The humanoid aliens came from outer space, and, at least nowadays, do not pretend to be the creators of the universe.

This possibility should not be overlooked, especially since astronomers acknowledge that the sol-like stars within the habitable zone of our galaxy have an average age a couple billion years older than our sun. Think what science that's just a few thousand years ahead of ours, not to mention millions of years, could achieve.

Unfortunately, present biblical scholasticism cannot come any closer to discussing this than to mention Merkabah mysticism.

There are quite a few books on the topic, and much online material. For starters, try this peer-reviewed paper written in 2005 by a retired atmospheric scientist, an astrophysicist, a top-notch ufologist, and a leading physicist.

Unknown said...

Would not "Panentheism", a technical term, be an appropriate alternative because it holds that God pervades the World, but is also beyond it. And could not the term "Transtheism" imply beyond/ without(outside Theism) less accurately. A book(Google Books)"The Philosopy of Religion on the Basis of It's History" by Dr. Otto Pfleiderer (1887)references Panentheism. Also, refer to the following interesting Link discussing Panentheism.

http://dic.academic.ru/dic.nsf/enwiki/14324

The above Link is quite comprehensive.

Ann said...

I prefer Transtheism. With the other option the imbedded letters cause 'atheism' to jump to my eyes, and distract from the intended meaning of the larger word. Thanks very much for your work.

Unknown said...

Transtheism for me. So now I'm a Sophian Transtheist. VV00T!

Jordan Stratford+ said...

In my view, "Gnosticism" must be a soteriological distinction: Saved by gnosis? Check. Saved by something else? Not Gnosticism.

Like any argument, as binary as it sounds by definition, there's always border zones. Clement is straight-up orthodox, but was a big enough fan of gnosis that he gets a kind of honourable mention. Marcion? Definitely not. Mandaeans? Yes. Mani? Only after a good stretch.

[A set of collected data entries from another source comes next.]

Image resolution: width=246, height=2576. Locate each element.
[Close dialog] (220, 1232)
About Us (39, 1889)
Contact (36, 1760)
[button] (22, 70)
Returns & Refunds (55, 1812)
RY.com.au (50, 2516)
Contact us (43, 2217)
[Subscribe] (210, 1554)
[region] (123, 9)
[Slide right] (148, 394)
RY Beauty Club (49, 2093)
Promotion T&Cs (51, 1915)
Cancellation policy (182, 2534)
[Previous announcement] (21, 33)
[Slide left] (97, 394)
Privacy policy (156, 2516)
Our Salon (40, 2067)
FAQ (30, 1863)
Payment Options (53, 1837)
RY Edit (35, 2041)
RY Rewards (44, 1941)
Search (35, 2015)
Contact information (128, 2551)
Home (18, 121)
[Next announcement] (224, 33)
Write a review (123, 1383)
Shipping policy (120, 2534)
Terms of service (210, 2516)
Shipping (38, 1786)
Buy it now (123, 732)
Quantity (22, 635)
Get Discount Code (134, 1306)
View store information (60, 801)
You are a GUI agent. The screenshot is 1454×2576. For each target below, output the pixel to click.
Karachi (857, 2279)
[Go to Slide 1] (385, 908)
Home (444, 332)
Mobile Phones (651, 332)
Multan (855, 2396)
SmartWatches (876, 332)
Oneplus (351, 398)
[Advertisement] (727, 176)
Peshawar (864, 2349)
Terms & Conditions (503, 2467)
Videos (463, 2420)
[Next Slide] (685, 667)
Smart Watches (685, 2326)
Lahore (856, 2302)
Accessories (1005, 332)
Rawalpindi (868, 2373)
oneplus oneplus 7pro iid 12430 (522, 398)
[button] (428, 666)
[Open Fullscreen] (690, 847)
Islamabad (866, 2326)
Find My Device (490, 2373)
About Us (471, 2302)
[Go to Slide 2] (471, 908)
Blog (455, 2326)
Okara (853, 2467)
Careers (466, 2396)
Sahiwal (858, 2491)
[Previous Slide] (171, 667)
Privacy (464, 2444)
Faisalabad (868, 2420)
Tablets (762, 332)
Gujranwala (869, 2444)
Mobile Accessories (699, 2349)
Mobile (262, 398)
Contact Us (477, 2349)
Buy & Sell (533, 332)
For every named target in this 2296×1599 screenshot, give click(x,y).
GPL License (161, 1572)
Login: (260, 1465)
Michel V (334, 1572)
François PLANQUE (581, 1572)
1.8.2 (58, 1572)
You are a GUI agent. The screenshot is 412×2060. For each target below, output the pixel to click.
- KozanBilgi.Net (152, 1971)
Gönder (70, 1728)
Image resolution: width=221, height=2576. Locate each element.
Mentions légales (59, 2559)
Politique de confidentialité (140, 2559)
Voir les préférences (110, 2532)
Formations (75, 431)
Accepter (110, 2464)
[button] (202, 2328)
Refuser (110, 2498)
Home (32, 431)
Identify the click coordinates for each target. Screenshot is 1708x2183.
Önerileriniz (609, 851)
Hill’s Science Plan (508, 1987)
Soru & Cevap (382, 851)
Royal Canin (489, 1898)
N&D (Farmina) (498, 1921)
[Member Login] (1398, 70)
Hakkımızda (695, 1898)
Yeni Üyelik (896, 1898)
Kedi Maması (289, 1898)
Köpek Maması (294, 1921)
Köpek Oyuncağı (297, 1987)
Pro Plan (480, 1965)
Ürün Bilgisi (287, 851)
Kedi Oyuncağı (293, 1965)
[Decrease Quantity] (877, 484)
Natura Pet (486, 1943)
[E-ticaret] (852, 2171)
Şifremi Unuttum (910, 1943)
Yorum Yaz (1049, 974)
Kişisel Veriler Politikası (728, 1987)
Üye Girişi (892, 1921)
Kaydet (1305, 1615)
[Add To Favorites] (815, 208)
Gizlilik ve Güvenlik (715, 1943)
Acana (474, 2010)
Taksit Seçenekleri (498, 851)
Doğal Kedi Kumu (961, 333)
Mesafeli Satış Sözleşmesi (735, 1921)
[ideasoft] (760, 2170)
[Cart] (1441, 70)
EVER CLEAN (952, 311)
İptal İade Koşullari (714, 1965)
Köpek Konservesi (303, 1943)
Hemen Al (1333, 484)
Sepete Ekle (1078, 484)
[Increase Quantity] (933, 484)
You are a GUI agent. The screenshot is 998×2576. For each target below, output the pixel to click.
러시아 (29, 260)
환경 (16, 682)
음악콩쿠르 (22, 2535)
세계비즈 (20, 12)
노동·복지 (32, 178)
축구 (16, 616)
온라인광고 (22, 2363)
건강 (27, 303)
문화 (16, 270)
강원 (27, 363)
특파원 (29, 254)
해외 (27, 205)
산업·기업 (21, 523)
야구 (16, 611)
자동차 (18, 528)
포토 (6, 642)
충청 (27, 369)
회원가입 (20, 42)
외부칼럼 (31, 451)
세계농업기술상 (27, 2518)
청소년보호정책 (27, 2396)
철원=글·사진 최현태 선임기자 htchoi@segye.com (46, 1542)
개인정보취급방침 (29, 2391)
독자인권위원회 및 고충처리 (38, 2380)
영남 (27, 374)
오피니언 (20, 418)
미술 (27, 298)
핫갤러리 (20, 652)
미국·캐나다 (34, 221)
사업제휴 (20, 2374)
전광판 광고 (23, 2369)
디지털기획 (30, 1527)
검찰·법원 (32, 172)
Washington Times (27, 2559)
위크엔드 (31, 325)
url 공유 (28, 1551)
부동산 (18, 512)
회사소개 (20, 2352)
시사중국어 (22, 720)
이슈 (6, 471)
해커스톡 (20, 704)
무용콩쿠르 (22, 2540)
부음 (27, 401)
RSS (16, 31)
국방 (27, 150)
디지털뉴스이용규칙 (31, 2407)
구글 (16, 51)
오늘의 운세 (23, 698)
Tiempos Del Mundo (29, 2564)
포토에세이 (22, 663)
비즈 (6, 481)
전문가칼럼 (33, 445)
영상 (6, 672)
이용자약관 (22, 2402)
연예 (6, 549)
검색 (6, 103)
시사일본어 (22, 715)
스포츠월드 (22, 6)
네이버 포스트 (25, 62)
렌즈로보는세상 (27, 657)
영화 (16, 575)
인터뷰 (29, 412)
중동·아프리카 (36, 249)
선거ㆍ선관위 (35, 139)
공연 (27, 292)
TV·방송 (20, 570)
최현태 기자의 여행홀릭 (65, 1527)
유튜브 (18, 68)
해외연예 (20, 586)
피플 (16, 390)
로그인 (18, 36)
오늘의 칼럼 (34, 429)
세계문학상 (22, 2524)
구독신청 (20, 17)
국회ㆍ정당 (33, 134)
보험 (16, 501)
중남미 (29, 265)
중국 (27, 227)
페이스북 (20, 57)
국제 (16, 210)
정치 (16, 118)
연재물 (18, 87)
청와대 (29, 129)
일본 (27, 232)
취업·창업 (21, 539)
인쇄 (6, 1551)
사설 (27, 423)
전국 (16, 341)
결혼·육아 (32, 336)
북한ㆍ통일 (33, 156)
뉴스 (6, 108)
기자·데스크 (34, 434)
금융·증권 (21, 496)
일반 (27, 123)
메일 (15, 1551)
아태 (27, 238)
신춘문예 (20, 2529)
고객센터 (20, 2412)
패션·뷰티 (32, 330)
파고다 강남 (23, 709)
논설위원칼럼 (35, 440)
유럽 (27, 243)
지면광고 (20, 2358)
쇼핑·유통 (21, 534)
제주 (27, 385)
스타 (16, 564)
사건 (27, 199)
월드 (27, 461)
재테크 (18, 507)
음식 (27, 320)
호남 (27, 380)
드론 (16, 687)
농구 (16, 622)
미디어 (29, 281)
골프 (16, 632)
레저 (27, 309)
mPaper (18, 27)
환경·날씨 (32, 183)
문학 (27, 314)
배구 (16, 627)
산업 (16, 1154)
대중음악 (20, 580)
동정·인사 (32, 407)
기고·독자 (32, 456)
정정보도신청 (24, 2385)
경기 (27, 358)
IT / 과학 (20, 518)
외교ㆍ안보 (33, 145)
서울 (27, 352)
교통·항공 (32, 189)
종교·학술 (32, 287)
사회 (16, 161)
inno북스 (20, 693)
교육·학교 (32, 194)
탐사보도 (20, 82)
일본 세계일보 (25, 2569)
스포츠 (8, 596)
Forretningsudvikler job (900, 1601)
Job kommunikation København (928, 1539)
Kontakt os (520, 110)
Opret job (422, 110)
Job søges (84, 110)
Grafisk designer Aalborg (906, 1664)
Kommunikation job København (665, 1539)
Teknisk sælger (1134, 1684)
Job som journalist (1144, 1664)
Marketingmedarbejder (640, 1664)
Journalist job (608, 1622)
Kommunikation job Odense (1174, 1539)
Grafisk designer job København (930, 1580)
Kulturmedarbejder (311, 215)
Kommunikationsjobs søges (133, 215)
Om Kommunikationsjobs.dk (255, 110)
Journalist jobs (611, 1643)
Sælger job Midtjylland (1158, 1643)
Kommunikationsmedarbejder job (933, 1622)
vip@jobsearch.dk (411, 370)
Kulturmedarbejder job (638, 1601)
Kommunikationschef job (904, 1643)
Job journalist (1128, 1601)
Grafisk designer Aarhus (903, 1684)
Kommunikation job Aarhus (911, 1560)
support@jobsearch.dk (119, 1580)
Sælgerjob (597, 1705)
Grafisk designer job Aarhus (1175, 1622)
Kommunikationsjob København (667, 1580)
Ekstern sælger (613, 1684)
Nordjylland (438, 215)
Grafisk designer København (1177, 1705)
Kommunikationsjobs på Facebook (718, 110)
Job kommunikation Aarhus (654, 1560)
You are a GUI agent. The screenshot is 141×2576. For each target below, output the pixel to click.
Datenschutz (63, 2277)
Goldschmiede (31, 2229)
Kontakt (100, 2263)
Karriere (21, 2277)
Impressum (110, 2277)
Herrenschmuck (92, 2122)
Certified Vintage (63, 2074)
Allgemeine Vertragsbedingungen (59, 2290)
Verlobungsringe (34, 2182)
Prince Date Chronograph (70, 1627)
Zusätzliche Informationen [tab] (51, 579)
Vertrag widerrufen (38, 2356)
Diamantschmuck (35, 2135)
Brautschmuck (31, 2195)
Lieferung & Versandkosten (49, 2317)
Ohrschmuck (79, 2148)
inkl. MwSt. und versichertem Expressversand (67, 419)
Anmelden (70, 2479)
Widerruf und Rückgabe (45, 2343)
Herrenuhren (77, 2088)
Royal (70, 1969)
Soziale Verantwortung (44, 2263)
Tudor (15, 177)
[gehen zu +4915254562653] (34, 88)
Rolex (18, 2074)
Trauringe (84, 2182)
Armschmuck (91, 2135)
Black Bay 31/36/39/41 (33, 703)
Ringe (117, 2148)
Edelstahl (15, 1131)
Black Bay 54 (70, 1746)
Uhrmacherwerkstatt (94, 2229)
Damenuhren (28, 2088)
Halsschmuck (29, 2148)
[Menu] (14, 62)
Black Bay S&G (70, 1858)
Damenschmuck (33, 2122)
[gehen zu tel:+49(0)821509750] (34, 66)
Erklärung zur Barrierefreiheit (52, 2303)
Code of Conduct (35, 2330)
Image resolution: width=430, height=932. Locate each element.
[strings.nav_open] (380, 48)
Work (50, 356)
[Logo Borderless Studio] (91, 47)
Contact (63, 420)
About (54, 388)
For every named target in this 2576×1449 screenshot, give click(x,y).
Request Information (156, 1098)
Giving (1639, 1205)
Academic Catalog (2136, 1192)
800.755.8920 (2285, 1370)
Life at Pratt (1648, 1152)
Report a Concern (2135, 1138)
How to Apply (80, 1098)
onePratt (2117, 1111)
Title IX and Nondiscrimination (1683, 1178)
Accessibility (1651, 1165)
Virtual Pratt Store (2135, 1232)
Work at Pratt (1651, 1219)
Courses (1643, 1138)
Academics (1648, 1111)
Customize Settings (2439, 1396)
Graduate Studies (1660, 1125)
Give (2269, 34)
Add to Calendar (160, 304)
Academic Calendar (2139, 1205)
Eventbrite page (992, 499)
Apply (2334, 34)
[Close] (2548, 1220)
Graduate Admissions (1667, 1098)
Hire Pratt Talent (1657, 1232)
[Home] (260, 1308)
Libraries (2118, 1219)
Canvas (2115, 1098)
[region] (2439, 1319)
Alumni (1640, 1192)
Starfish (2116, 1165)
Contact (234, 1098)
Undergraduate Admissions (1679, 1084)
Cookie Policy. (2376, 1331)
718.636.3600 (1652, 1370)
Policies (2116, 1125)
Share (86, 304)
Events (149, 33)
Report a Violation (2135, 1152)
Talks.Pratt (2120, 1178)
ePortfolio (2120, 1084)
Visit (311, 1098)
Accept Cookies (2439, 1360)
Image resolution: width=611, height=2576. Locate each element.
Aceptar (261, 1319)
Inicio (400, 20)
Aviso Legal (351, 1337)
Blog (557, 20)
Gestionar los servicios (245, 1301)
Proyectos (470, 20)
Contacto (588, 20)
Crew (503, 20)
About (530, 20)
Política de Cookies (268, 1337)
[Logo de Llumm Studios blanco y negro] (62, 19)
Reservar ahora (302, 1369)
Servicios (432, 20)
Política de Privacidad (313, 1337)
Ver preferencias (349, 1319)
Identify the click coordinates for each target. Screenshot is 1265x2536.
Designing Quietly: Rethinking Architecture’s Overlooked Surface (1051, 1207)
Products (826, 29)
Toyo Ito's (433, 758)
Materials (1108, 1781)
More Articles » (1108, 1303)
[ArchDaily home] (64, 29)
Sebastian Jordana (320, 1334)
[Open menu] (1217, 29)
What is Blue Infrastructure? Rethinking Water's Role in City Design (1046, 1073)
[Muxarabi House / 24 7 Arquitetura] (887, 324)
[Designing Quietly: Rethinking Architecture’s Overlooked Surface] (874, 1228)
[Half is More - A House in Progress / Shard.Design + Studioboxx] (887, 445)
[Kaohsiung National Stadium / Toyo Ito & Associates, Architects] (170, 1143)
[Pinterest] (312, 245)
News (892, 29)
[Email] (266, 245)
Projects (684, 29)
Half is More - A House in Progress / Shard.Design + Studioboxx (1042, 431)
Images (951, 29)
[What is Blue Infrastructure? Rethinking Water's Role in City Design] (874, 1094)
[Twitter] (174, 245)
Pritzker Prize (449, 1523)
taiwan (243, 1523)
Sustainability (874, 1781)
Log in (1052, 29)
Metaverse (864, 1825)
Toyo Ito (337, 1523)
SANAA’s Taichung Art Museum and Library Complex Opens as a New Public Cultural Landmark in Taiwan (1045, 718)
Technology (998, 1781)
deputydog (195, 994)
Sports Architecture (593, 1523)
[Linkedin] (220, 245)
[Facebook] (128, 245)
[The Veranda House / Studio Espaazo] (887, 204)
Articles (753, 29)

With regards to your "Transtheism vs. Supratheism", certainly to my mind panentheism fits the bill and is a widely understood and accepted term.

Adam Smith said...

Love your work, and saw you at Rothko Chapel recently. I think Supratheism, simply because I'm seeing trans theism used already on wikipedia. Not sure whether it makes a diff, but it could end some confusion before it starts by not appropriating a term already in use.
Just my 2 drachmas worth.:-)

Mr.Owens said...

I vote for transtheism,it is simply the point of your message.